Alfredo pensó en ello, pero me di cuenta de que no le hacía gracia apostar tan fuerte. Temía que, si atacábamos a Svein, los demás daneses cargaran desde el fuerte y superaran a nuestro flanco. Sigo pensando que tendría que haber seguido mi consejo, pero el destino es inexorable y decidió imitar la cautela de Guthrum.

—Atacaremos por nuestra derecha —dijo—, y nos quitaremos de en medio a los hombres de Wulfhere, pero debemos estar preparados para su contraataque, así que nuestra izquierda se quedará donde está.
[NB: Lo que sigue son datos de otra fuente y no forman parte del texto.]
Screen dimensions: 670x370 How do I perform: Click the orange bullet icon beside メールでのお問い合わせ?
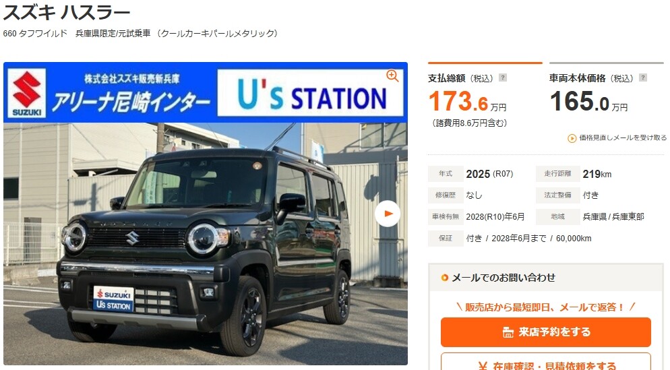pos(444,278)
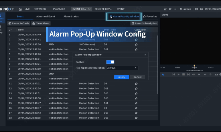Open the download icon in header
This screenshot has width=221, height=132.
[175, 9]
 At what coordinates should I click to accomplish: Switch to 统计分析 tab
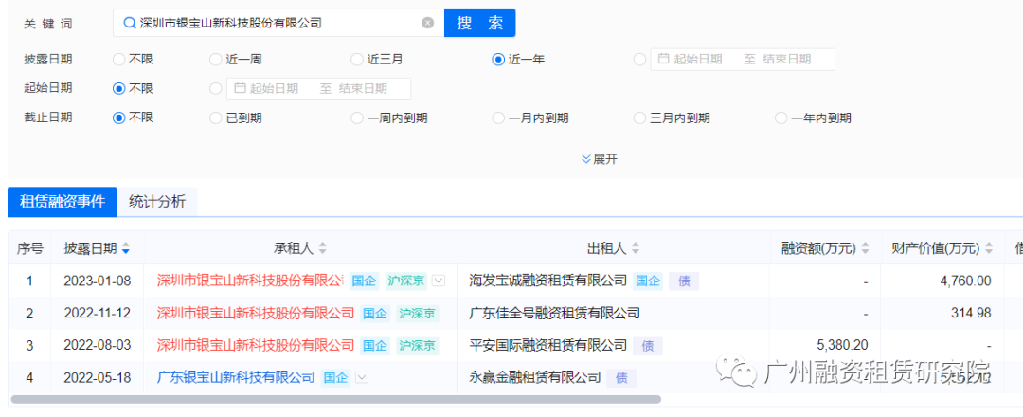157,201
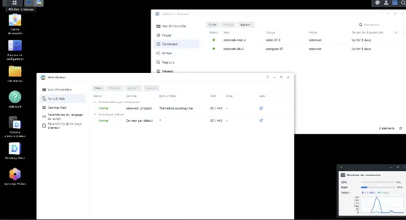Open the notifications chat bubble icon
406x220 pixels.
pyautogui.click(x=378, y=2)
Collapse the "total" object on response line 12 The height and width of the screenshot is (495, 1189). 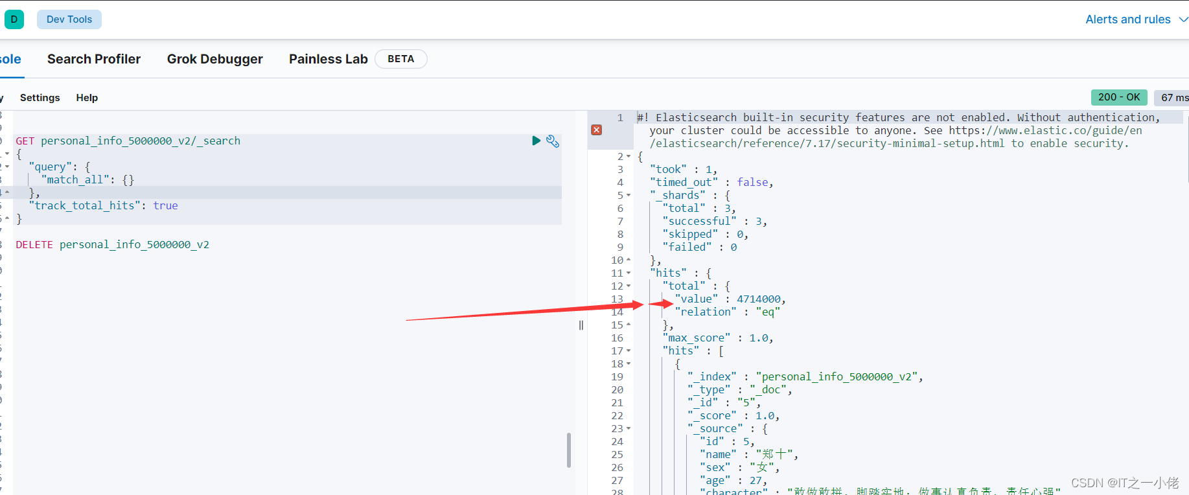coord(629,286)
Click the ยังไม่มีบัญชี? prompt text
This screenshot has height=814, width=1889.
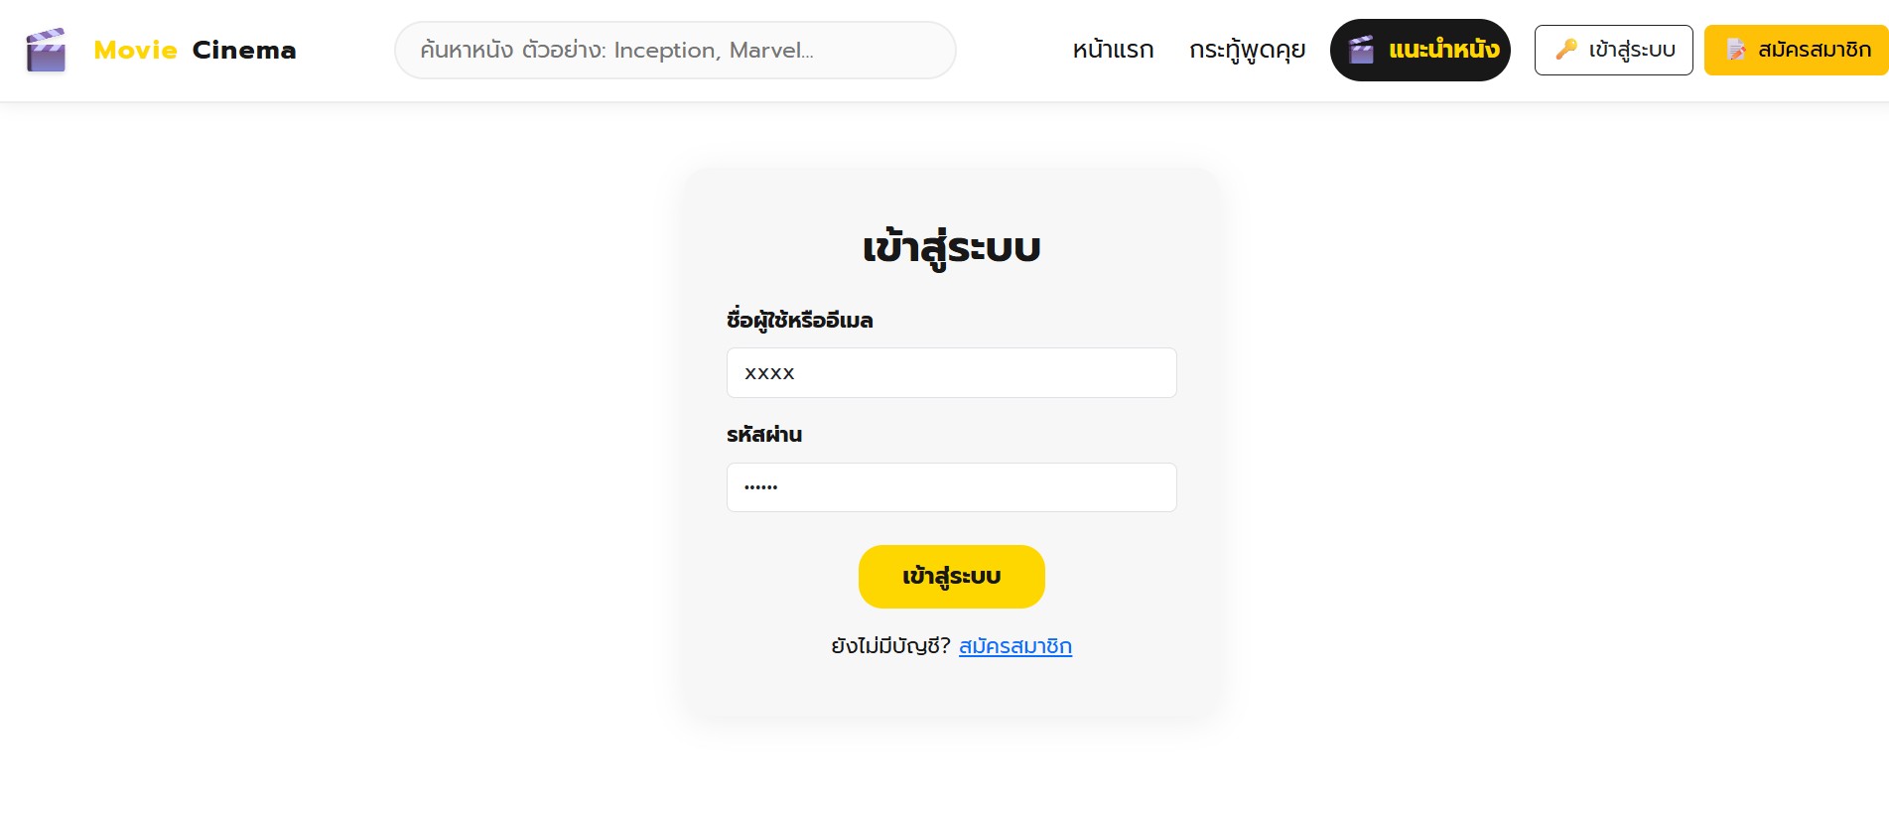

Y eso se decidió. Osric y Arnulf, con los hombres de Wiltunscir y Suth Seaxa, presentarían batalla ante Svein y Wulfhere en terreno abierto, al este de la fortaleza, pero sospechábamos que algunos daneses saldrían de detrás de los muros de tierra para atacar el flanco de Osric, así que Alfredo conduciría su propia guardia personal a modo de baluarte contra aquel asalto. Wigulf, mientras tanto, se quedaría donde estaba, lo que significaba que un tercio de nuestros hombres no haría nada.

—Si podemos vencerlos —dijo Alfredo—, los restos de su ejército se retirarán al fuerte y podremos sitiarlos. Dentro no tienen agua, ¿verdad?

—No —confirmó Osric.

—Así que están atrapados —dijo Alfredo, como si se hubiera resuelto todo el problema y la batalla estuviera prácticamente ganada. Se volvió hacia el obispo Alewold—. Obispo, una oración, si sois tan amable.

Alewold rezó, la lluvia cayó, los daneses siguieron burlándose, y yo supe que el terrible momento, el gran estrépito de los muros de escudos, se avecinaba. Toqué el martillo de Thor y la empuñadura de Hálito-de-Serpiente, pues la muerte nos acechaba. Que Dios me ayude, pensé, volviéndome a tocar el martillo. Thor, ayúdanos a todos, pues no pensaba que fuéramos a ganar.